Hal itu membuat perdebatan terkait keabsahan sidang. Akhirnya sidang sempat diskors sementara untuk melakukan rapat konsultasi antarfraksi. Adapun agenda sidang paripurna hari ini adalah untuk memilih pimpinan MPR. Berdasarkan Undang-Undang MPR, DPR, dan DPD yang baru direvisi, pimpinan MPR berjumlah 10 orang. Jumlah itu terdiri dari perwakilan 9 fraksi dan satu unsur DPD.

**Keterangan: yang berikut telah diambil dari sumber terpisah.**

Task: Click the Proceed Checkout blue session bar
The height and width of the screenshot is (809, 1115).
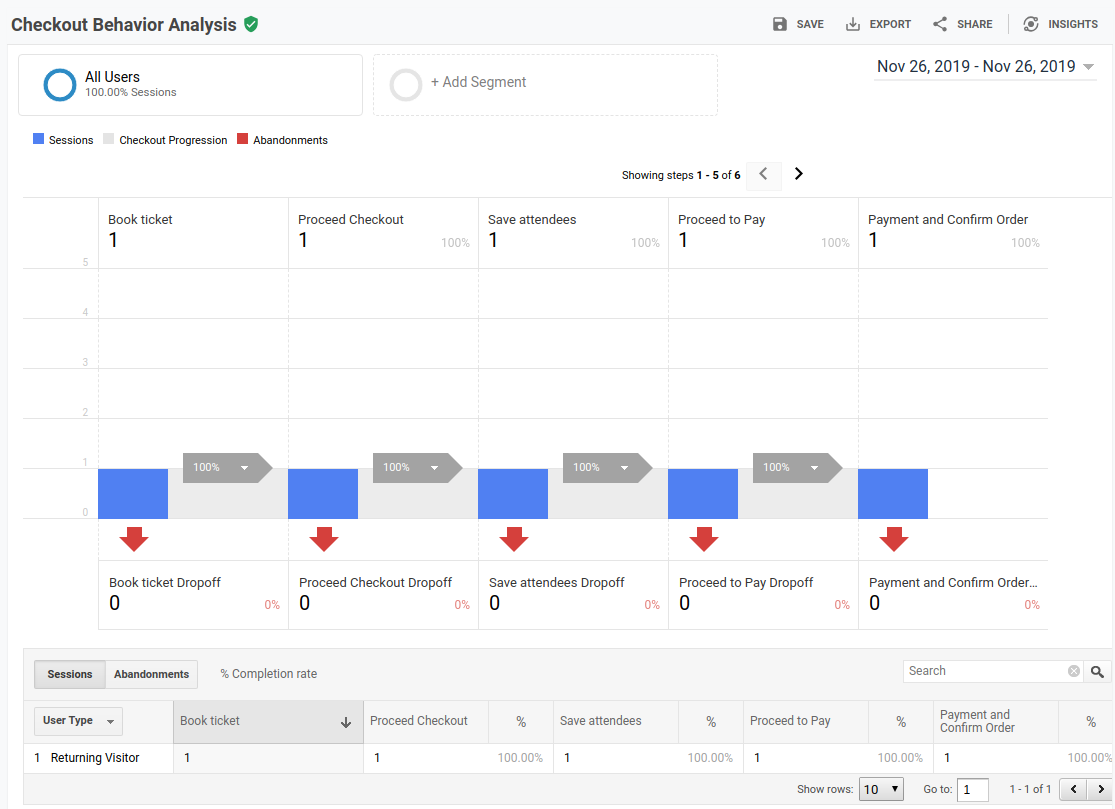Action: click(323, 494)
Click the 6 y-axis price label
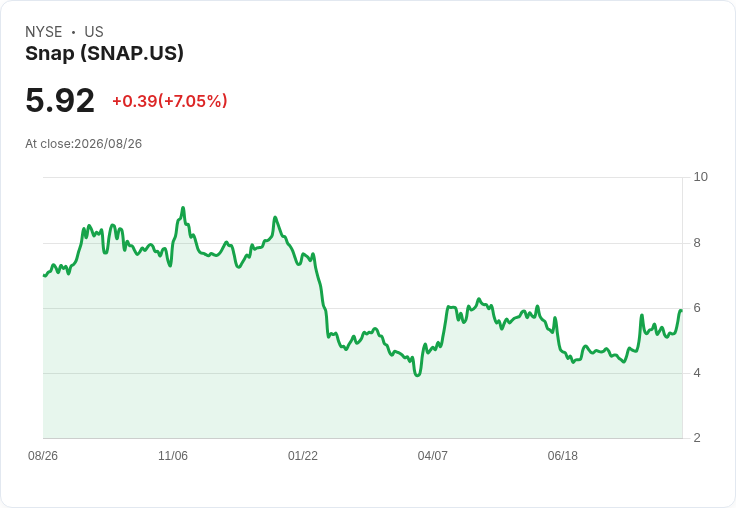The height and width of the screenshot is (508, 736). pyautogui.click(x=697, y=308)
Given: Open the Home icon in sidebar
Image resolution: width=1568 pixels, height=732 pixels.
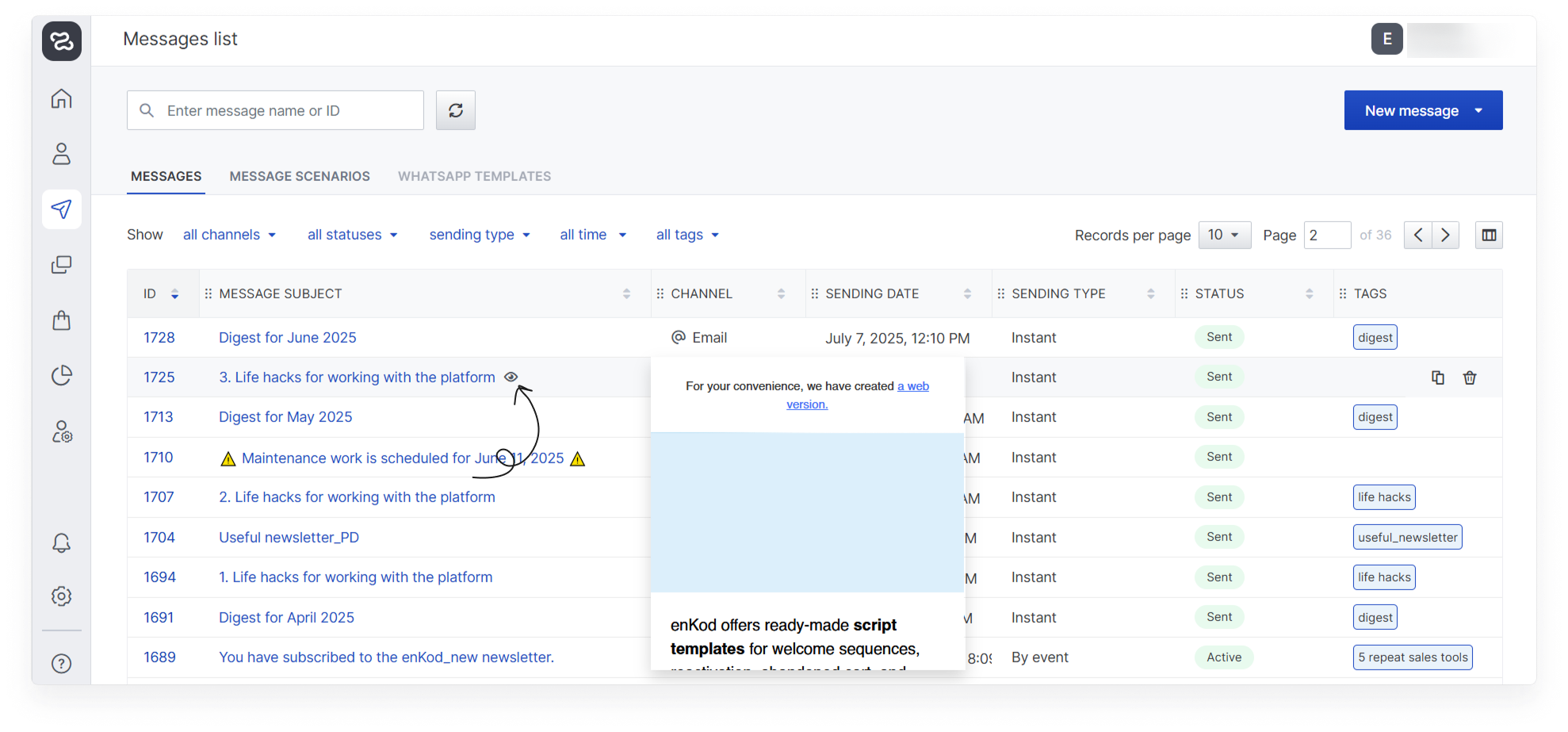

Artinya setiap fraksi akan mendapat jatah kursi pimpinan. Setiap fraksi akan menyerahkan nama anggotanya yang akan diusulkan menjadi pimpinan MPR. Setelah itu akan dipilih satu orang menjadi Ketua MPR.

Wakil Ketua MPR RI sementara Hillary Brigitta Lasut mengakui dirinya kesulitan memimpin Sidang Paripurna MPR RI. Ia mengatakan, tak mudah mengatur sidang yang dihadiri oleh ratusan anggota dewan yang memiliki keinginan dan kepentingan masing-masing. "Tidak mudah ternyata mengatur orang 500 orang dengan keinginan dan kepentingan yang berbeda-beda," kata Hillary di Kompleks Parlemen, Senayan, Jakarta, Rabu (2/10/2019).

Hillary mengatakan, terkait polemik yang sempat terjadi di Sidang Paripurna MPR, ia mengingatkan seluruh anggota dewan untuk mengedepankan kepentingan rakyat, bukan kepentingan pribadi.

"Sehingga nanti saya berharap di parlemen ke depannya bisa sama-sama merefleksi kepada diri sendiri, untuk juga menyakinkan kepada masyarakat bahwa kita ini ada membuat restorasi dan revolusi perubahan," ujarnya.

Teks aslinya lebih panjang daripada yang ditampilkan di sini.